I would say that Safari piggybacks off Safari, since the Webkit framework gets installed into the OS, and then Safari simply makes use of it. You could get the code that is going to go into Safari 4, but it likely not have been certified for prime time. http://www.webkit.org is where it resides, but this is highly development oriented, so I wouldn't trust anything important on it.

Since he is talking specifically about the WebKit nightly builds, you click on WebKit.app instead of Safari.app, which calls the Safari libraries and even states Safari in the Menu Bar and lists the version as the latest version of Safari that you have installed. There are only a few signs that tell you running a WebKit nightly The gold rimmed compass icon, instead of silver, and the results of an Acid3 test are two. The Safari container is completely unchanged, so his initial statement was apt, but in a general sense you are also correct.

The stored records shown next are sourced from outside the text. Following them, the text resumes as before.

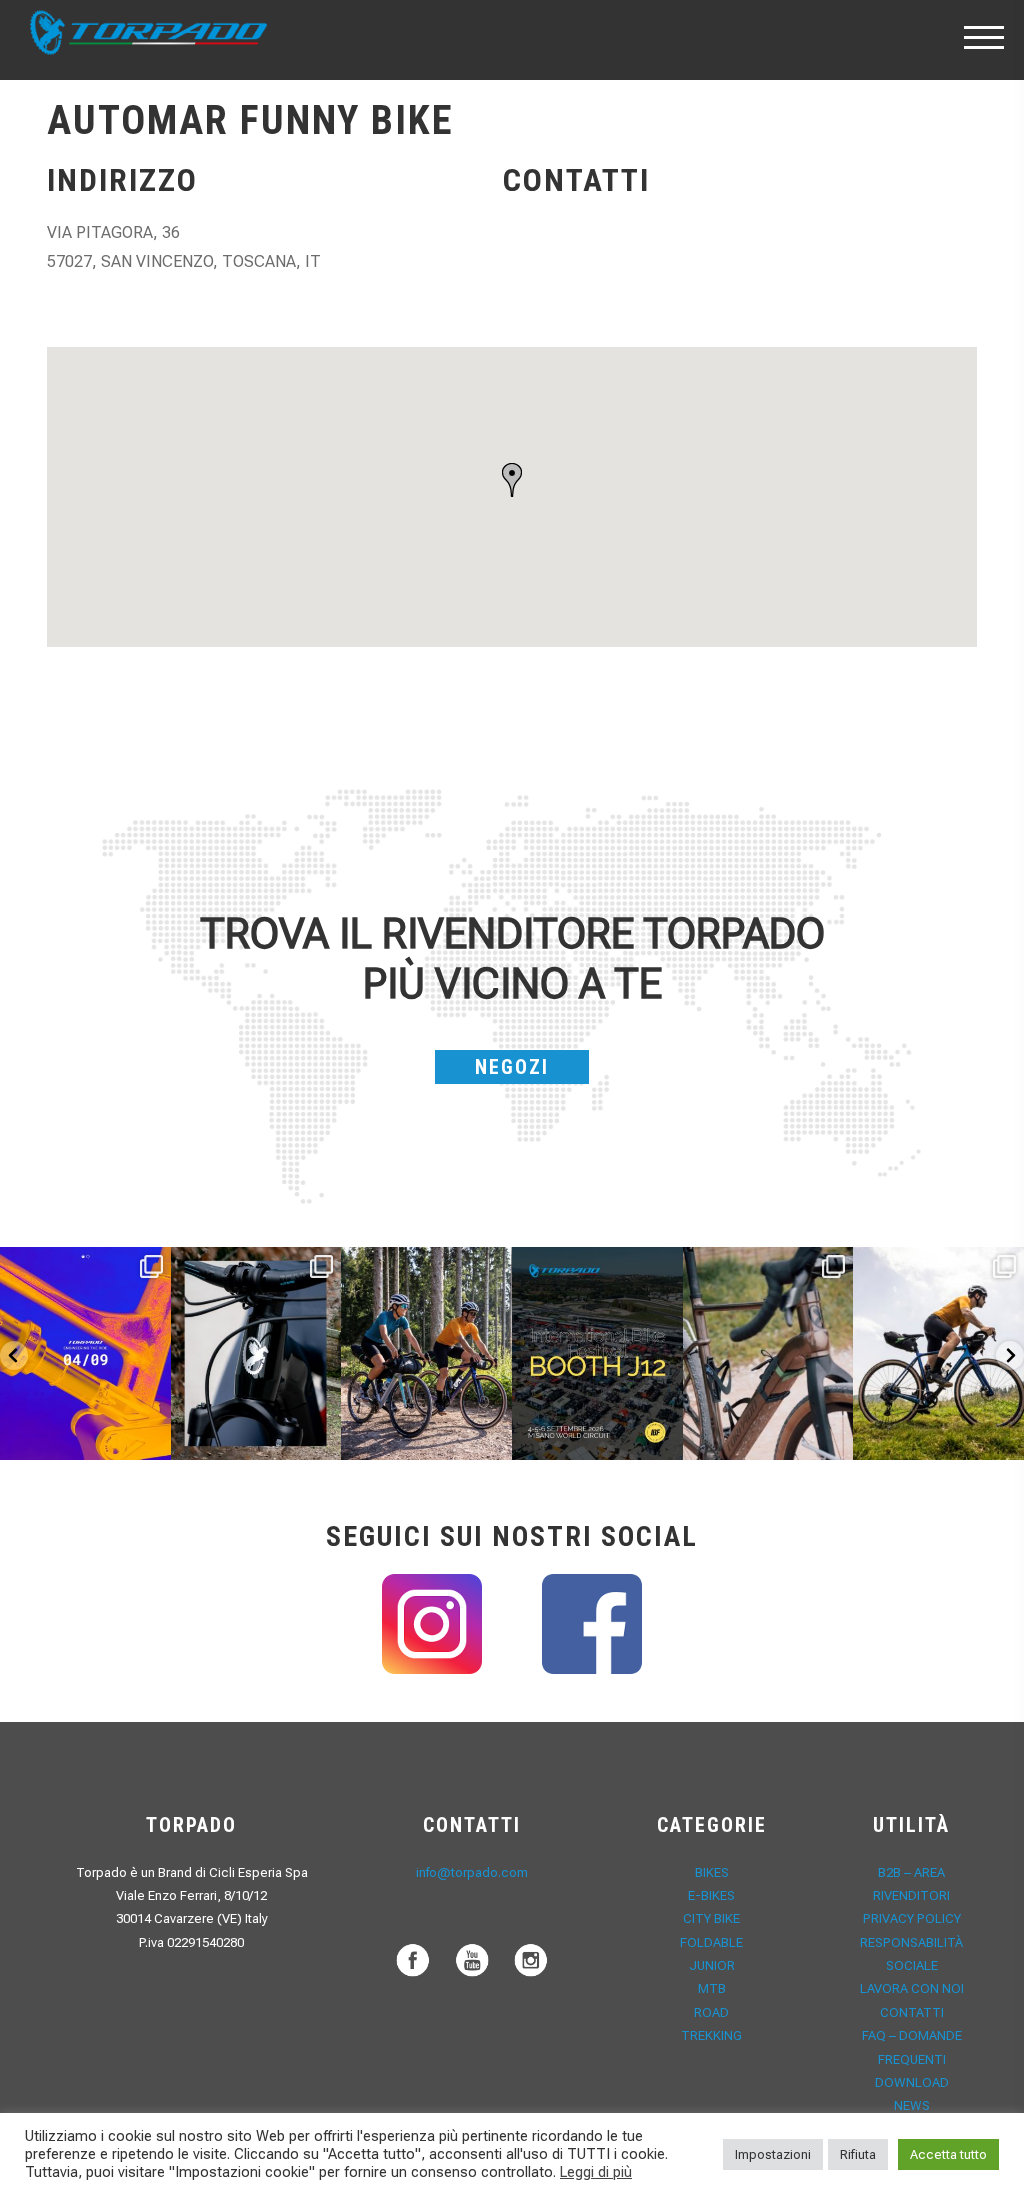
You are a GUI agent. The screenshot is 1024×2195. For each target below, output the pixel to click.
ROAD (711, 2012)
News (912, 2105)
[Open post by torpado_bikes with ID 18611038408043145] (597, 1353)
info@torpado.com (472, 1872)
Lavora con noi (912, 1988)
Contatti (912, 2012)
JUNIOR (712, 1965)
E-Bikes (711, 1895)
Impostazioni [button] (773, 2154)
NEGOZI (512, 1067)
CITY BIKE (711, 1918)
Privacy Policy (912, 1918)
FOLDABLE (711, 1942)
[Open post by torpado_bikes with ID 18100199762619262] (85, 1353)
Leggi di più (596, 2172)
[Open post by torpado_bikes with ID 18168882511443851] (256, 1353)
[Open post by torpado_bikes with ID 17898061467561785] (426, 1353)
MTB (712, 1988)
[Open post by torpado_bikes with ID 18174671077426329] (938, 1353)
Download (912, 2082)
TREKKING (711, 2035)
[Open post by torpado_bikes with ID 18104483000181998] (768, 1353)
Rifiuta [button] (858, 2154)
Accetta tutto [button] (948, 2154)
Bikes (712, 1872)
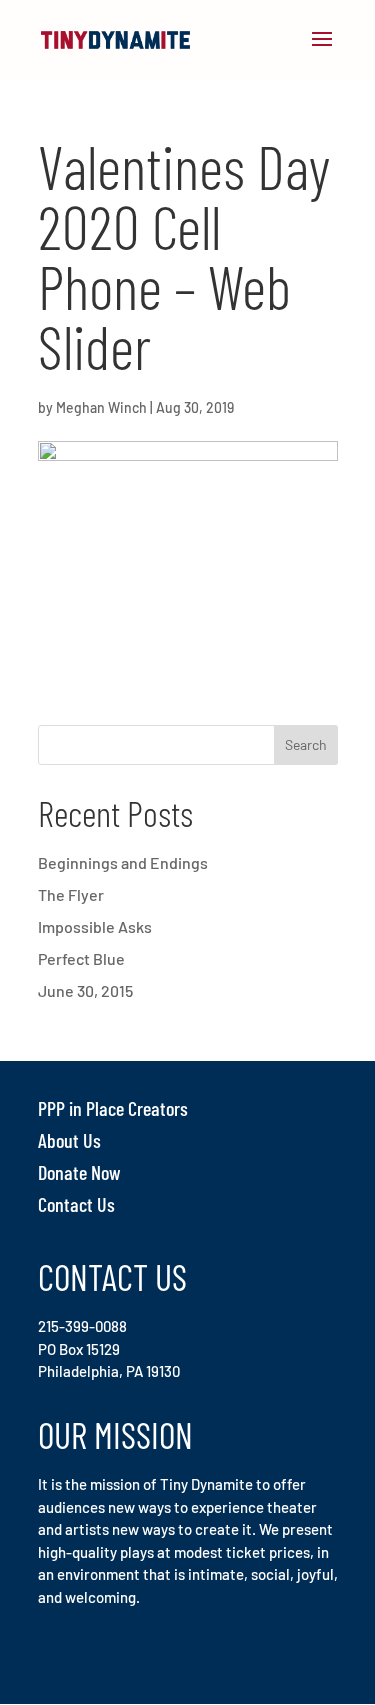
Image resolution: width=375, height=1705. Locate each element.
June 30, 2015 (85, 990)
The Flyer (71, 894)
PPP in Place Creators (113, 1108)
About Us (69, 1140)
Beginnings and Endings (123, 862)
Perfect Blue (81, 958)
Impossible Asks (95, 926)
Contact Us (76, 1204)
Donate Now (79, 1172)
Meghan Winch (101, 407)
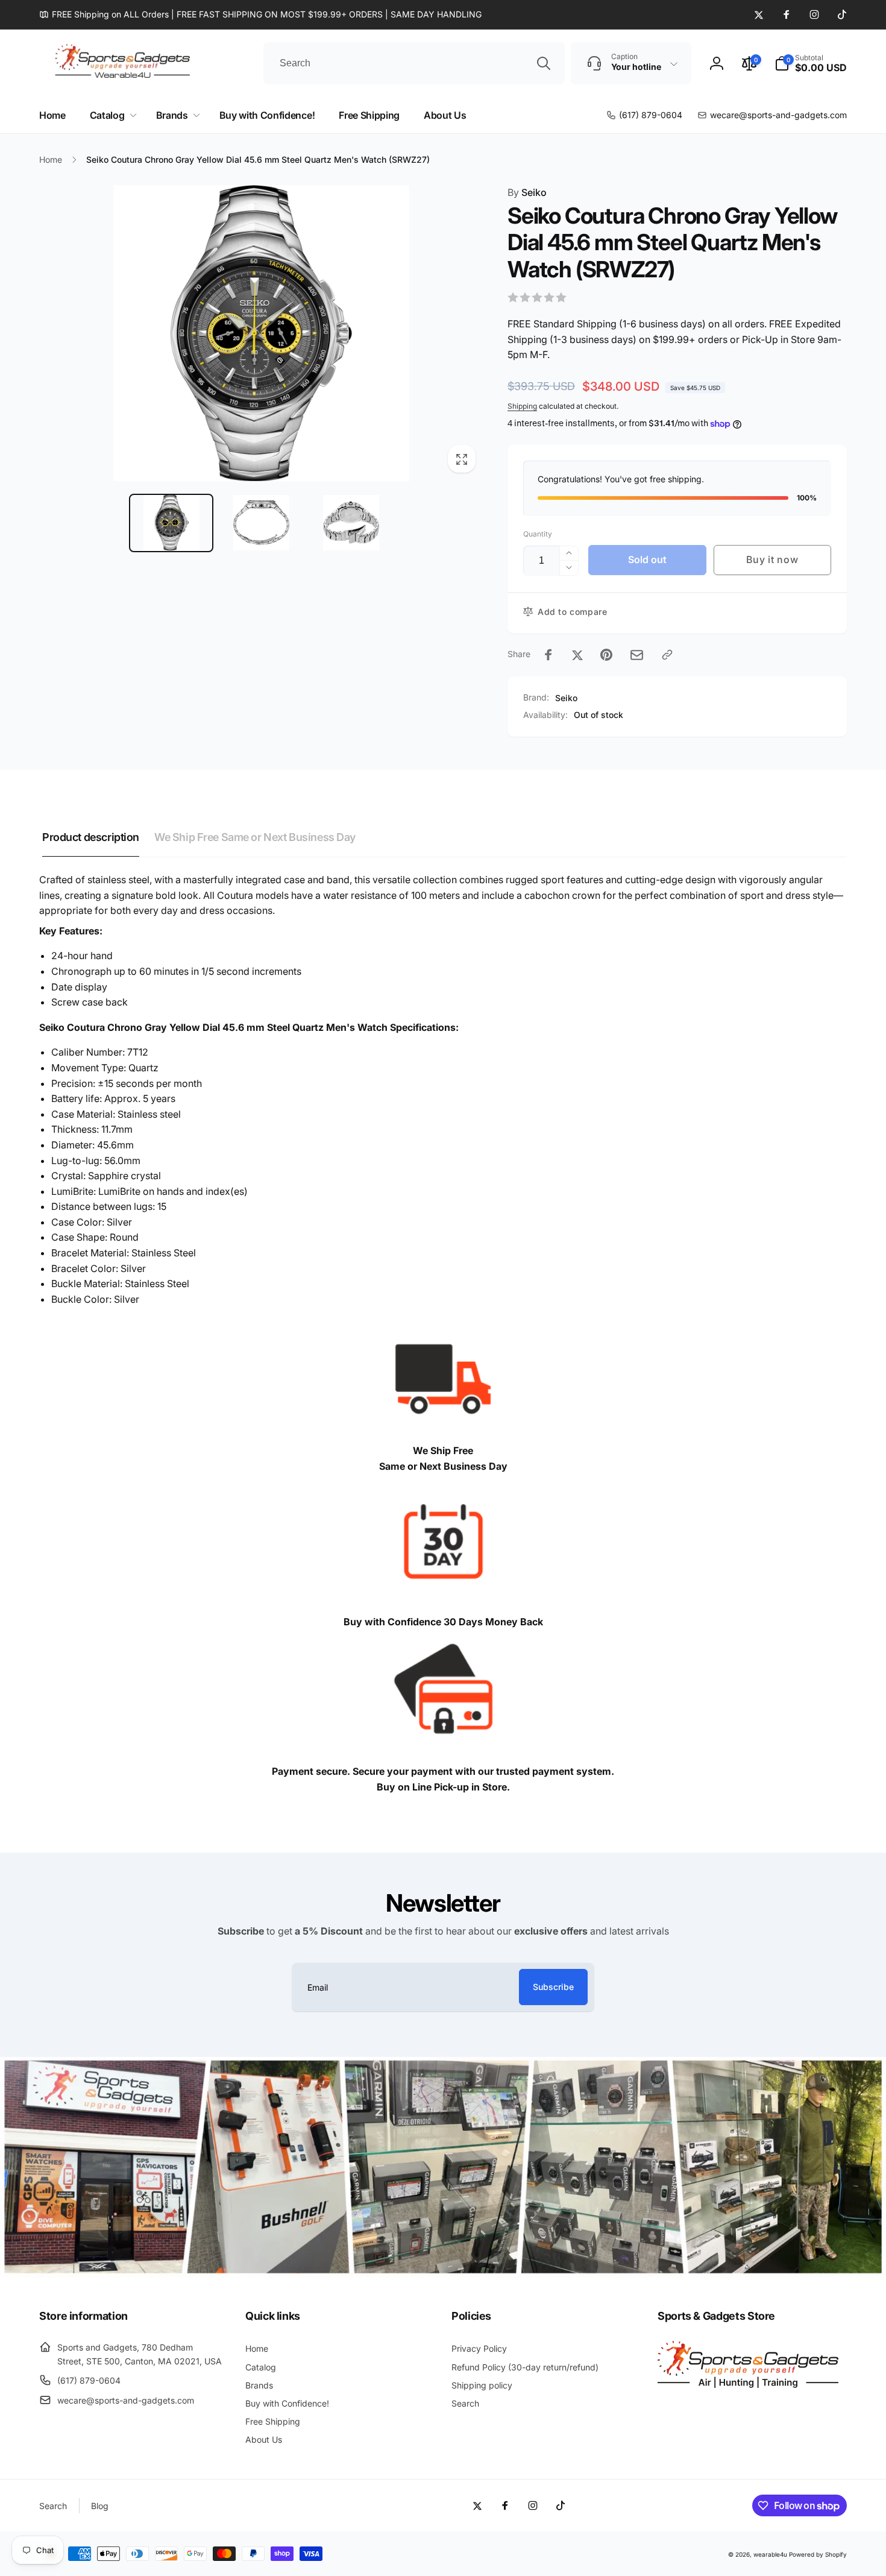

PS: I find the WebKit nightly builds to be quite stable, almost all of the time. The advancements they've made with JS processing since the build Apple uses in their Safari current releases makes them worthwhile. Now, Safari 4 beta, on the other hand, still has quirks so it's not worth the trouble, IMO.

[CharlesS]

Quote:

Originally Posted by solipsism

Apple doesn't play well with others.

It is not Apple's responsibility to ensure compatibility with third party hacks.

[kaiwai]

Quote:

Originally Posted by CharlesS

It is not Apple's responsibility to ensure compatibility with third party hacks.

True - and lets ALSO remember that the interfaces which these third party hacks use are NOT supported by Apple in ANY form.

I wish some people here would put a cork in it when they don't know what the heck they're talking about.

[Kolchak]

Apple is losing its way. Whatever happened to "it just works"? Now they've got so many interdependencies, it's not funny. I just had Safari 3.1 crash and take my whole system with it. Figured it'd be a good time to go to 3.2 since this is one of my rare restarts. Bad move. 3.2 demands 10.5.5 and the latest security update. Why? I don't know. I bet the Windows version doesn't demand Vista SP2 and all the latest security updates. I upgraded from 10.5.3. 10 minutes, double reboot, etc. Safari still wouldn't install without the security update that Software Updater didn't even list until 10.5.5 was installed. Another 5 minutes to install that and double reboot. Finally installed Safari after another few minutes. A browser shouldn't need over 20 minutes to install. Then 3.2 crashed almost instantly. Reopening it every time gave me crashes. I finally went on a search and destroy mission for Pithhelmet. I feel sorry for Mac newbies who wouldn't have this kind of patience or the knowledge to follow the chain of steps. This is not the way to gain converts.

[mcnaugha]

The most important new feature of Safari 3.2 is the long-overdue EV certificate support. If you log in to PayPal you'll see the info on the EV certificate at the top right of the Safari window.